L’implosion de Galaad était écrite. Pour Pierre-Yves, désormais amputé de ses doubles créateurs, la période de jachère durera bien trop longtemps. Plus de vingt ans. Le printemps 2010 verra sortir de studio un petit bijou tout doux : Confidences de mouches, de L’Escouade, groupe dont le nom joue de paronomase avec Galaad. Héritier sans porte-voix de son illustre passé, cet essai (unique pour l’heure) semble défricher des terrains moins accidentés, moins éloignés des travaux les plus acoustiques des mélodistes français que du rock progressif anglo-saxon. Comme si Souchon avait séquestré Ange dans l’arrière-boutique. L’auteur a vieilli, la vie l’a malaxé, sa voix s’est patinée à force de tours de piste sur terres gelées. Un retour en forme qui a peut-être surpris la frange la plus torturée du public du barde prévôtois. Assagi notre Pyt ?

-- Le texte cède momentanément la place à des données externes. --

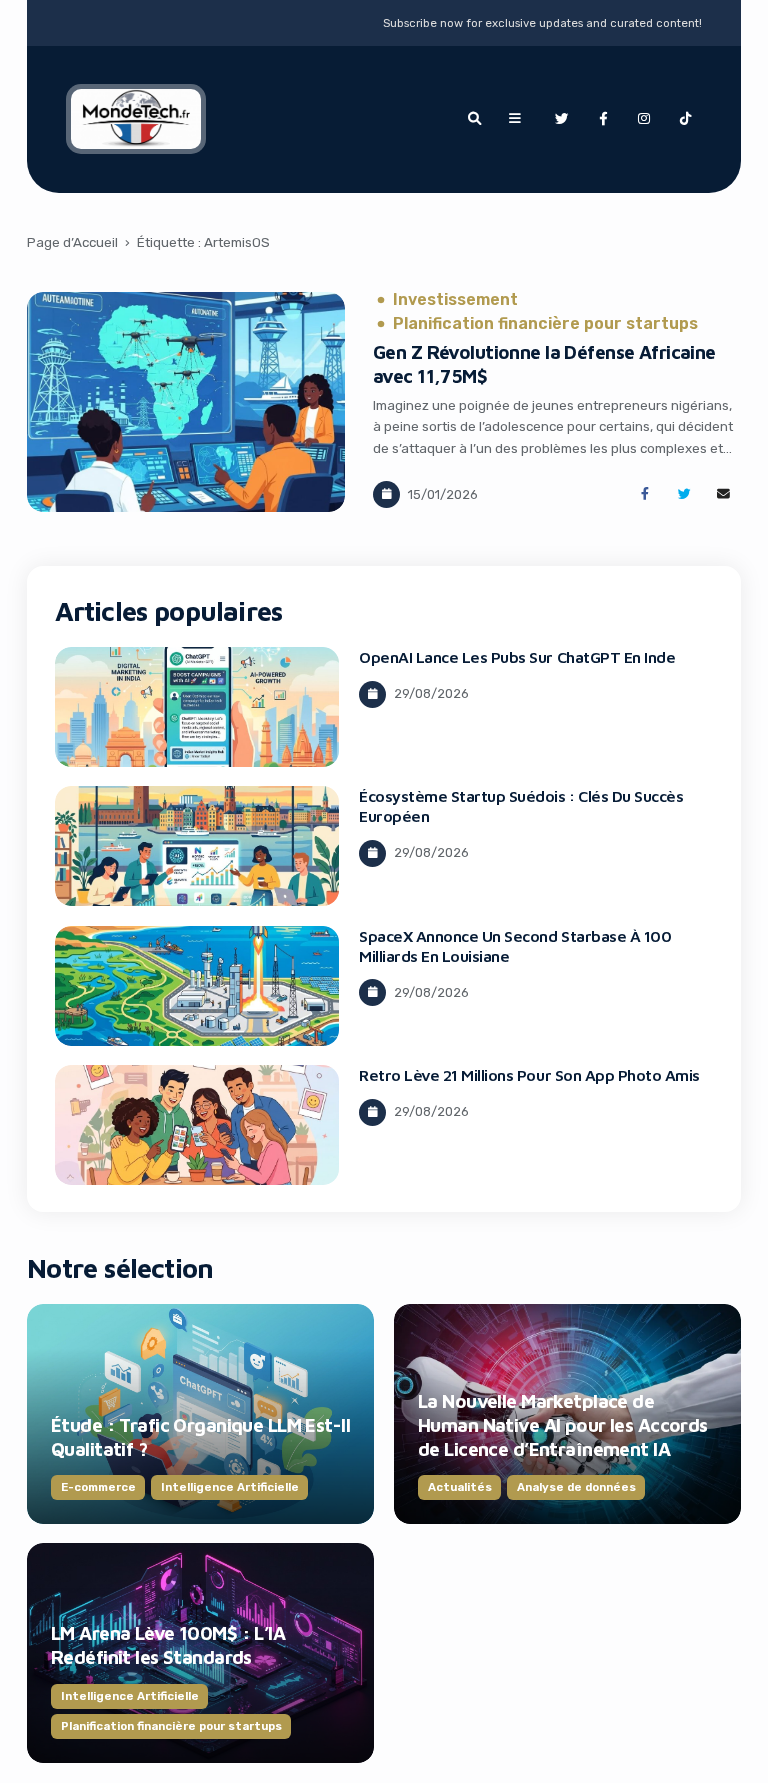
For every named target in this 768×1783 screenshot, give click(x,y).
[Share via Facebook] (644, 494)
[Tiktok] (686, 119)
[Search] (474, 119)
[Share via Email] (723, 494)
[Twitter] (561, 119)
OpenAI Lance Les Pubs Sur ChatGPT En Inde (517, 657)
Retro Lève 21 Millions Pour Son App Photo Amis (529, 1075)
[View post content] (186, 402)
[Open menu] (515, 119)
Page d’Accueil (72, 242)
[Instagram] (644, 119)
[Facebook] (603, 119)
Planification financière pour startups (545, 324)
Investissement (455, 300)
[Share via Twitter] (684, 494)
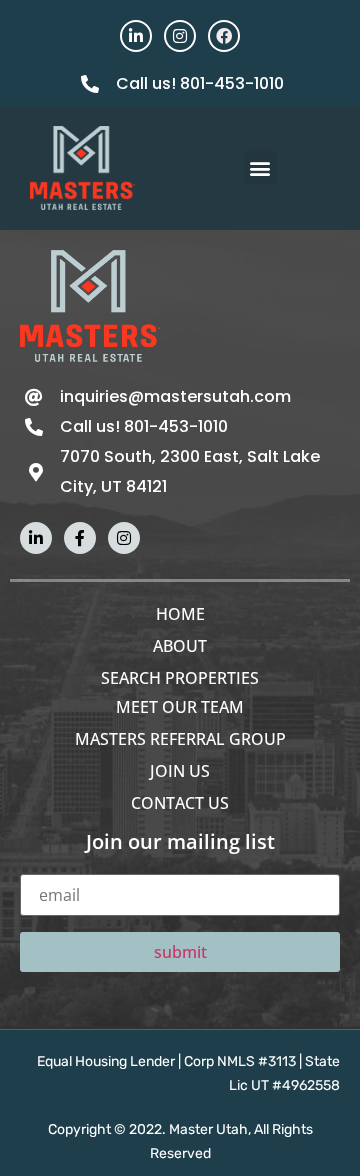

Que nenni. Carnet d’un visage de pluie (2013) et Mon Grand Amer (2015), fruits savoureux de la création à quatre mains des anciens complices de l’ère Galaad, prouvent que Pyt et sa clique reviennent, et qu’ils ne sont pas contents ! Si les écrits n’ont jamais déçu, l’auditeur sera heureux de retrouver ces écrins musicaux, écumes des roulis de la grande époque, empoigner à bout de bras les maux que l’auteur sait si bien aider à muter en mots. Nectars divins qui font chaud au ventre. Et parfois froid dans le dos (« Une ombre »).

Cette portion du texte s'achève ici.